◆ **What to work on**:
One exact copy of the listing, minus the images, is the required answer.

◆ **Provided data**:
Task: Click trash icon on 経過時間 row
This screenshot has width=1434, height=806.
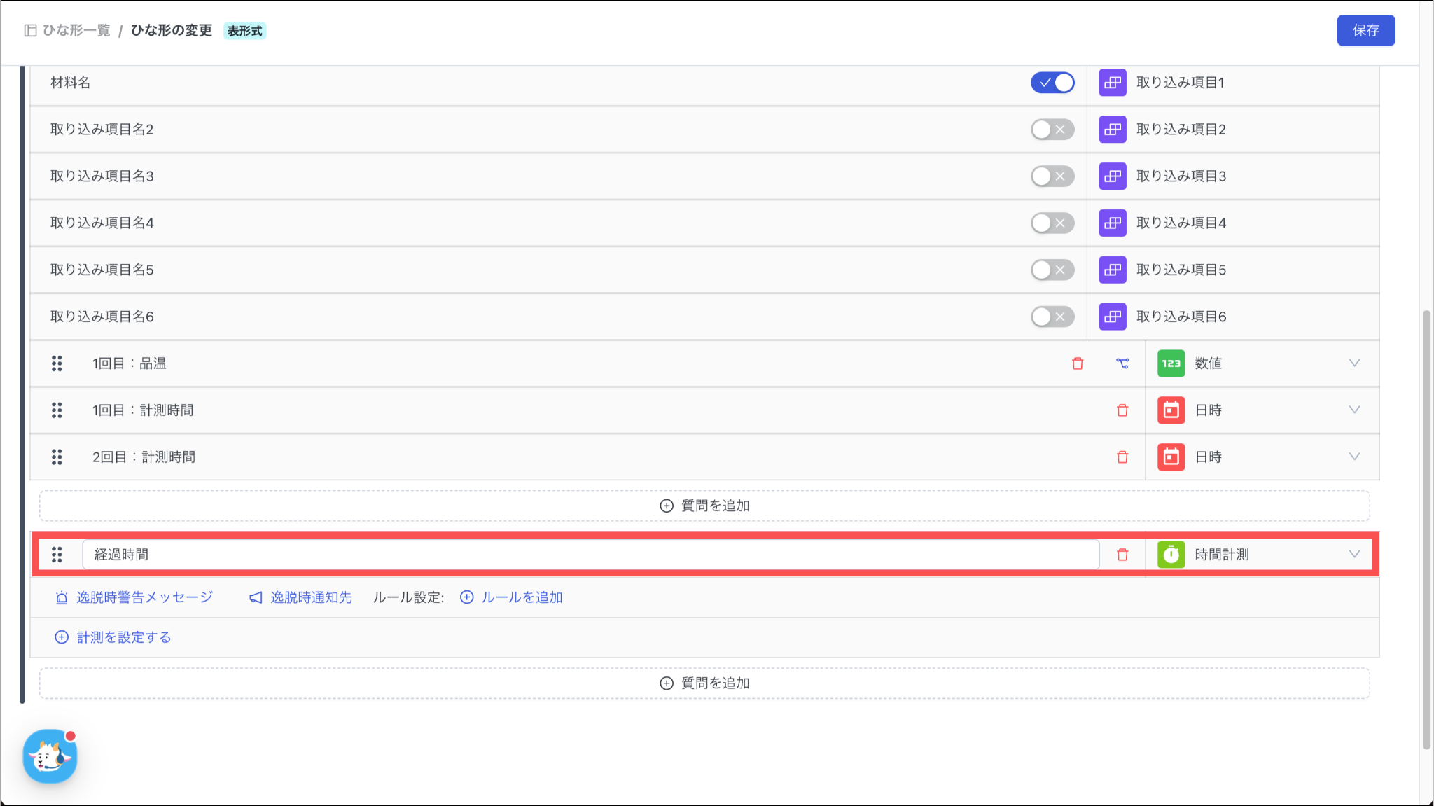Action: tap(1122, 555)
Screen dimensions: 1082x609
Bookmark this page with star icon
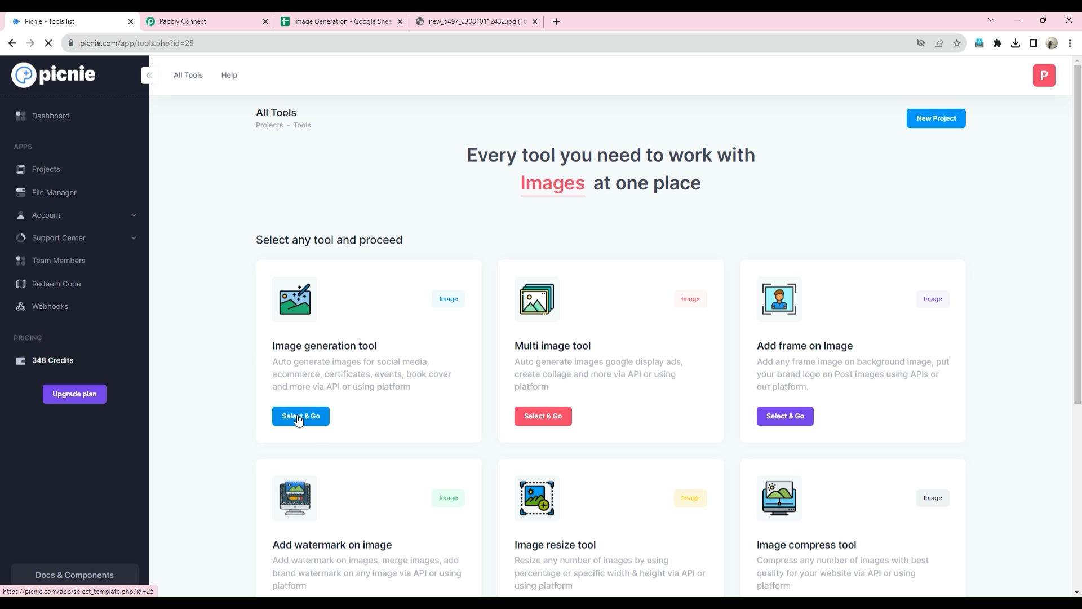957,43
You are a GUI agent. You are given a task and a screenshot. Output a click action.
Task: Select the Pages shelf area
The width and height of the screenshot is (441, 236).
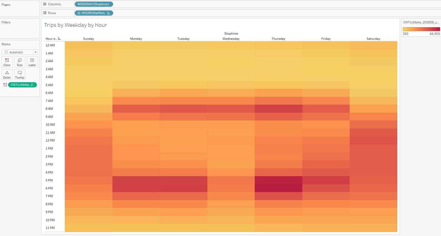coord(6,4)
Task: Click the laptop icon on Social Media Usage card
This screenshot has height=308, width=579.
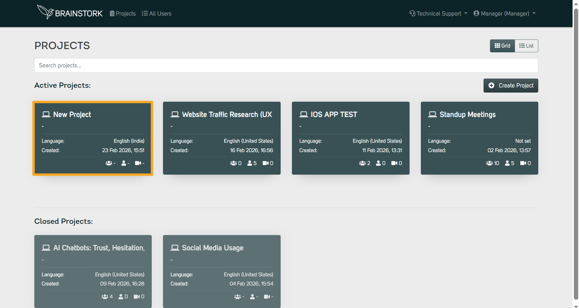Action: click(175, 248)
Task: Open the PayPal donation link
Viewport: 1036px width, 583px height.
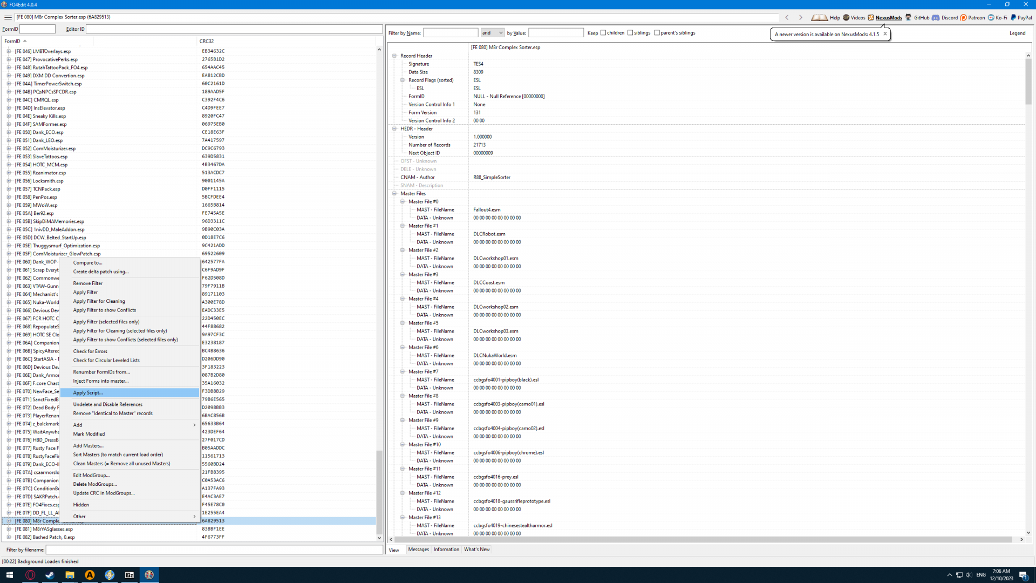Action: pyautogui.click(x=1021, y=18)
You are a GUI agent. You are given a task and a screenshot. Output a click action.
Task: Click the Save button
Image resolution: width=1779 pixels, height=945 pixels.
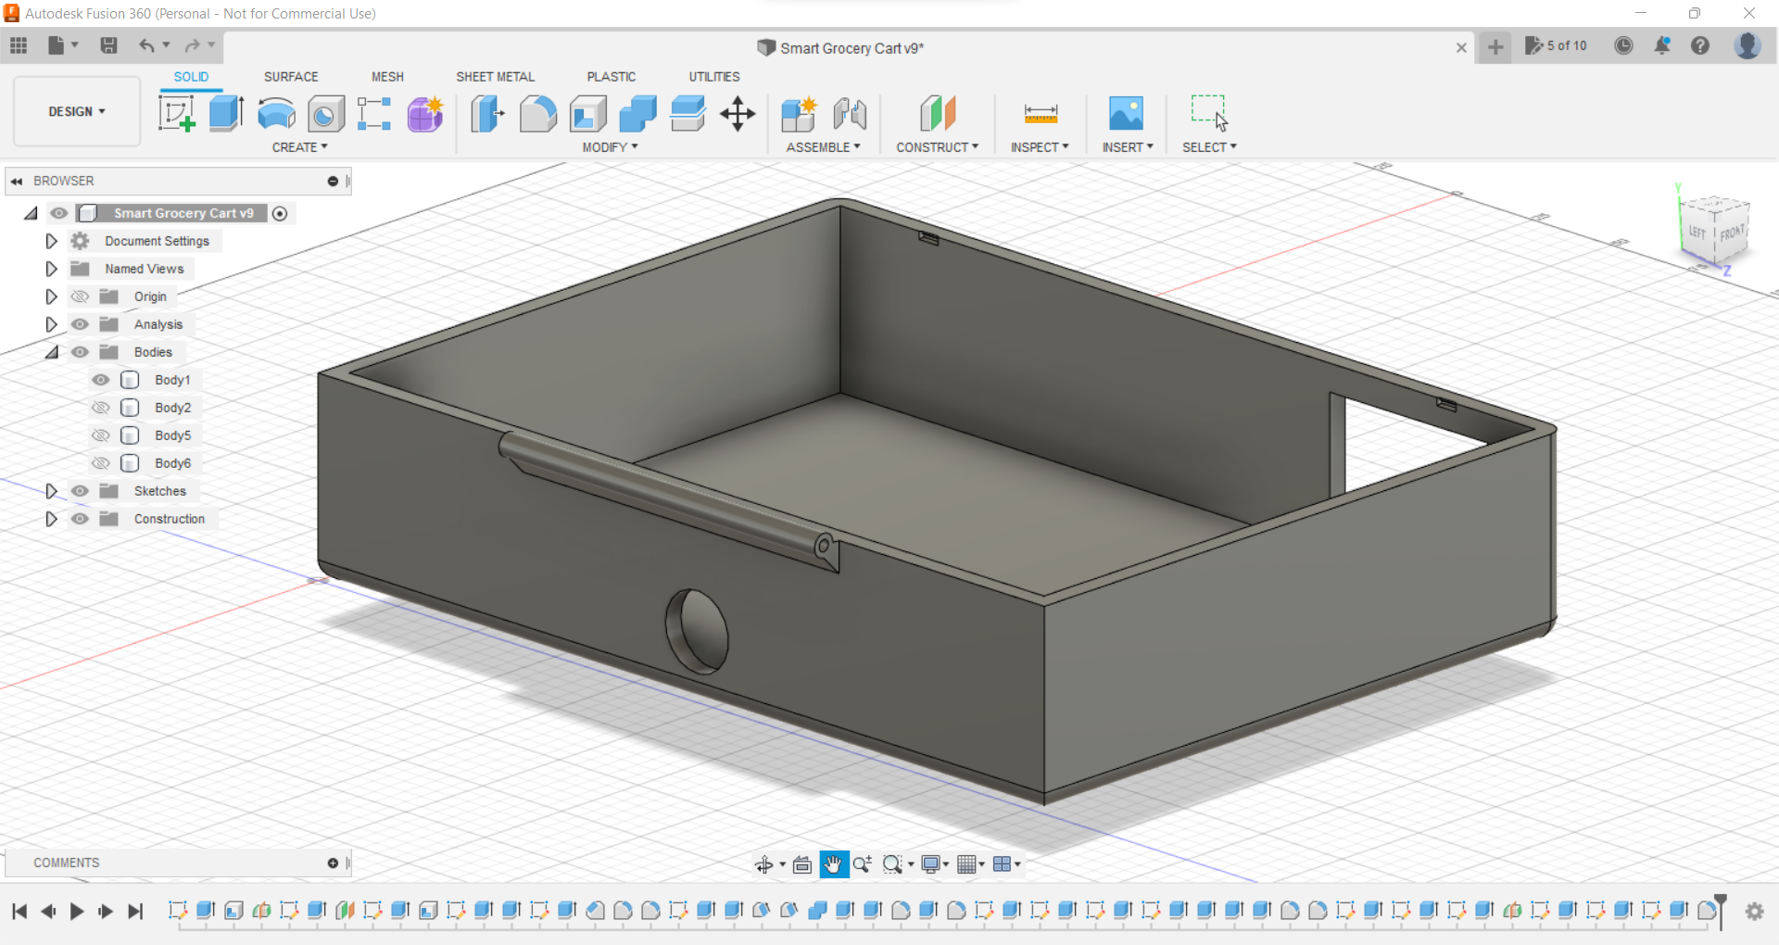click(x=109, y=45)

◆ **Task output**:
Task: Click trash icon on 経過時間 row
This screenshot has width=1434, height=806.
Action: tap(1122, 555)
Screen dimensions: 1082x609
Bookmark this page with star icon
957,43
You are a GUI agent. You are given a task and a screenshot. Output a click action.
Task: Select the Pages shelf area
The width and height of the screenshot is (441, 236).
coord(6,4)
Task: Click the laptop icon on Social Media Usage card
This screenshot has height=308, width=579.
Action: click(175, 248)
Task: Open the PayPal donation link
Viewport: 1036px width, 583px height.
Action: pyautogui.click(x=1021, y=18)
You are a GUI agent. You are given a task and a screenshot. Output a click action.
Task: Click the Save button
Image resolution: width=1779 pixels, height=945 pixels.
click(x=109, y=45)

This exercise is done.